■ WHAT YOU HAVE TO DO ■
Once every line containing "agent" has been counted, report the total for the data and nothing else.

Dataset entries
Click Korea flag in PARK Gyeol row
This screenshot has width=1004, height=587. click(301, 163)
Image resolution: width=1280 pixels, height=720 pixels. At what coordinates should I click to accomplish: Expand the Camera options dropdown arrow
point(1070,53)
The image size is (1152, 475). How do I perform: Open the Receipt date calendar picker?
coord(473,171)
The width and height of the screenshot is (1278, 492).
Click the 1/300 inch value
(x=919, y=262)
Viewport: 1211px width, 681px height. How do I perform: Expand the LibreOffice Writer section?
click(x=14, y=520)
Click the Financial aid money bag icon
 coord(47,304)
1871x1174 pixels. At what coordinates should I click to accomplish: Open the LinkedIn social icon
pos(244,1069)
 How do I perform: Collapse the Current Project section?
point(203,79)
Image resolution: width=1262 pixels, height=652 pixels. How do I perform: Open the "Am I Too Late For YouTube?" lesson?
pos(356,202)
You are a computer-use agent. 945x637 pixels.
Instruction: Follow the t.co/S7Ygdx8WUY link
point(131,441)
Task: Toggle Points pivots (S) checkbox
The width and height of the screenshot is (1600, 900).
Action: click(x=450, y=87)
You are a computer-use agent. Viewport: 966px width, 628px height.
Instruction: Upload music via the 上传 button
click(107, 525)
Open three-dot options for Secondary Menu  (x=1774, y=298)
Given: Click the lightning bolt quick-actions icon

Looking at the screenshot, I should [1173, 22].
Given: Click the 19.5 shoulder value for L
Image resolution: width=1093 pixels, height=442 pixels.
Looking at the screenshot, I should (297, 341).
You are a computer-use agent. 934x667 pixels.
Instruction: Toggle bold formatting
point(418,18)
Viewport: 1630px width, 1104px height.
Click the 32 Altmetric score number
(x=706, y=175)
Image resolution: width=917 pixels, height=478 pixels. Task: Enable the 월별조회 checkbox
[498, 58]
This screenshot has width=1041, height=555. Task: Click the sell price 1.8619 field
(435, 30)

■ WRITTEN RESPONSE ■
3